A questo fine è essenziale l’apporto degli strumenti di comunicazione scientifica e tecnica, che assicurano una costante relazione tra comunicatori e tecnici e una verifica continua delle innovazioni e informazioni, con l’effetto di accelerare la curva di apprendimento. Si deve investire, quindi, maggiormente nel valore della comunicazione, potenziandone i mezzi, come questo quindicinale. Ma non basta comunicare, occorre che l’informazione favorisca un continuo, immediato, incalzante confronto tra gli operatori, per elevare il livello di consapevolezza dei decisori pubblici e privati, sino al consumatore/utente e migliorare i modelli di produzione e consumo, così promuovendo l’innovazione e la sostenibilità nella sua triplice valenza, ambientale, economica e sociale. In tal modo è possibile accrescere la risorsa strategica della conoscenza, il potenziale di un’intelligenza collettiva della nuova società, interconnessa e partecipativa, che è il vero fattore di competizione e ricchezza.

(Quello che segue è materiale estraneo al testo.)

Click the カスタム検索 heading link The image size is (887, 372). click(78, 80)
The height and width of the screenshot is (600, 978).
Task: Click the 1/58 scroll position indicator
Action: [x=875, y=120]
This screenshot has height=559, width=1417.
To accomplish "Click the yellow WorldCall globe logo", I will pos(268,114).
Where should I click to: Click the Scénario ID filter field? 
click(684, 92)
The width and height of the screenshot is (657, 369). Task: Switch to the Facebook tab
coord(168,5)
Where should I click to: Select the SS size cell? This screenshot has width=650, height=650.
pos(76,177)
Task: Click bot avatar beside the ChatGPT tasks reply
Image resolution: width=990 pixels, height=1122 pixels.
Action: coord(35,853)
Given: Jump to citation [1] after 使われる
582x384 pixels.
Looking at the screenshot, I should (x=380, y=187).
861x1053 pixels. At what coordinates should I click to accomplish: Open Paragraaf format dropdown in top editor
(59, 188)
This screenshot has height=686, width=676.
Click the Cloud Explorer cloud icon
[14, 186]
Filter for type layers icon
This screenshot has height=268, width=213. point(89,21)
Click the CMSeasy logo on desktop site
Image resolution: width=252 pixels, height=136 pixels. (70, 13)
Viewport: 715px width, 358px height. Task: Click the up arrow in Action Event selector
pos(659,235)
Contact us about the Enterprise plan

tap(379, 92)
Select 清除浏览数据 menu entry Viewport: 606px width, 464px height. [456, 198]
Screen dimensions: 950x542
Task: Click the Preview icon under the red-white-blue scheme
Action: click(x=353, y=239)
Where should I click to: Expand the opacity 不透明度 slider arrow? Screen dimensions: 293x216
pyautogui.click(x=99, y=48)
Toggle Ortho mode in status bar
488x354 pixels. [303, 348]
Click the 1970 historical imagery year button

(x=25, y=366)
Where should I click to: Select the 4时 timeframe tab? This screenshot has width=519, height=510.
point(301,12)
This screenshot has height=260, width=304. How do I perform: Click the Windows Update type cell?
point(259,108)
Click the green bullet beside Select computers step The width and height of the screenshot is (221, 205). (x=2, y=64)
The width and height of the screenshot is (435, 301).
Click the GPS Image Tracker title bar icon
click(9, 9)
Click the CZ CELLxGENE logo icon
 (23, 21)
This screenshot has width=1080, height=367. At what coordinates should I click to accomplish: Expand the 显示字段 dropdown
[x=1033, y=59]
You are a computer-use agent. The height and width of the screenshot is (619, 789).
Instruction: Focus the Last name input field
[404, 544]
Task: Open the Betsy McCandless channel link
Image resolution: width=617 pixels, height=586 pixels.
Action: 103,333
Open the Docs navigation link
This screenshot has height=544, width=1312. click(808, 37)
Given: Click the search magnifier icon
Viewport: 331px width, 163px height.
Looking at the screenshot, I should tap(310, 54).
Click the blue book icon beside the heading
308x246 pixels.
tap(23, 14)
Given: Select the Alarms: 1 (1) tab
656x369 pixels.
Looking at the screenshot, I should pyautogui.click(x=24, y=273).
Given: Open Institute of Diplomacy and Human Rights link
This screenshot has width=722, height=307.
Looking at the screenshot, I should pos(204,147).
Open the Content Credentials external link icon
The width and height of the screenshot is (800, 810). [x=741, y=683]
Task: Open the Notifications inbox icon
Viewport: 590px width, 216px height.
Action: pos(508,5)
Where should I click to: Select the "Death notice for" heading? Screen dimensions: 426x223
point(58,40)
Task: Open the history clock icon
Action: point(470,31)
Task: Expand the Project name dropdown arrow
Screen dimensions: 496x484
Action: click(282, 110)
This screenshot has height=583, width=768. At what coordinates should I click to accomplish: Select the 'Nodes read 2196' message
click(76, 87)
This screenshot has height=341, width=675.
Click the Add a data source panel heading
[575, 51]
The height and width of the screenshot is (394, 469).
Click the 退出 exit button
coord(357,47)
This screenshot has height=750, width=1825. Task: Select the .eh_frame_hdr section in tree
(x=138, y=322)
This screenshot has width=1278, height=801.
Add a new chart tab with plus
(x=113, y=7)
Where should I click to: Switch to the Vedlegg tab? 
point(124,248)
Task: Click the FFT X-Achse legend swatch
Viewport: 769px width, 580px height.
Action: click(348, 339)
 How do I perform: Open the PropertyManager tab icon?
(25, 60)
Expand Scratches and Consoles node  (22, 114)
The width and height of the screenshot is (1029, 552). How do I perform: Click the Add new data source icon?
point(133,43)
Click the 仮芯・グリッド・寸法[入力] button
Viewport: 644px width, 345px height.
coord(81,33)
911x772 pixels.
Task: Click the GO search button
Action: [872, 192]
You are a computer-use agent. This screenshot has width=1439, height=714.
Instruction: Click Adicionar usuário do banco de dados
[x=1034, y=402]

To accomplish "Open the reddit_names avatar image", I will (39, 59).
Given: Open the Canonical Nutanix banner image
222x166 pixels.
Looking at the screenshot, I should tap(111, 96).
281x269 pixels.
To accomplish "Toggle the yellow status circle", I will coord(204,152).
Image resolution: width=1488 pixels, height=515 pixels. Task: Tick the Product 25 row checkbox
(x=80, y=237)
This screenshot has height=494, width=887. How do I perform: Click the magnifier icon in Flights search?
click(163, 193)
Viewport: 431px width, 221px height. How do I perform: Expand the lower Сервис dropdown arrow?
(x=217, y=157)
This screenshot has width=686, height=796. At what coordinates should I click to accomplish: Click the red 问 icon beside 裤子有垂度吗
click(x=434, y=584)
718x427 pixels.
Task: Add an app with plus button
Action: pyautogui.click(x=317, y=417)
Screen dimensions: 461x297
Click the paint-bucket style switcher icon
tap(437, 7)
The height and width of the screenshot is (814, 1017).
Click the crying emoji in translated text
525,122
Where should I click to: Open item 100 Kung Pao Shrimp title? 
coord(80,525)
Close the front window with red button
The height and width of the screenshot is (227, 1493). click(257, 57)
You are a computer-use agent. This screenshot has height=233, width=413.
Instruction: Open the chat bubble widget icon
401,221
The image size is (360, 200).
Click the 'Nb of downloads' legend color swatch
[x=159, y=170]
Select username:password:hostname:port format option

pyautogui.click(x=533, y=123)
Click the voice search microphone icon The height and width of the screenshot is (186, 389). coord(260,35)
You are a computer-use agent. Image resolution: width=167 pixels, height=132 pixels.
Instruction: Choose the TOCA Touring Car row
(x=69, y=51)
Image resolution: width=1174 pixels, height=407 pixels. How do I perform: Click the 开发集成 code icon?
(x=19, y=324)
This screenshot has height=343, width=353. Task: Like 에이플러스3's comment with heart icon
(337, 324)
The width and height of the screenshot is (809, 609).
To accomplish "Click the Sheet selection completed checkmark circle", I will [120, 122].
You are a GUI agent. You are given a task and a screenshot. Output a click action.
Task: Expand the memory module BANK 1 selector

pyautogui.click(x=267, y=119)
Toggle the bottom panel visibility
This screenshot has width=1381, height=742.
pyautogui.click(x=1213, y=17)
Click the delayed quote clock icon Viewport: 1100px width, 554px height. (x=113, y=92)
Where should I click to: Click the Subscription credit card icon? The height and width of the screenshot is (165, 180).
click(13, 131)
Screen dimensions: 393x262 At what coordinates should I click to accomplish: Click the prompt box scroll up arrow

A questo obiettivo il Giornale si sforzerà di dare il proprio contributo, per assecondare il cambiamento e non mancare l’occasione di pubblicare, nei prossimi numeri dell’anno, approfondimenti, dossier e focus, già precisamente scadenzati, sui grandi temi economici dell’ambiente, dell’energia, dell’edilizia, della competitività e della mobilità, ai quali auspichiamo segua un nutrito dibattito con commenti e riflessioni dei lettori.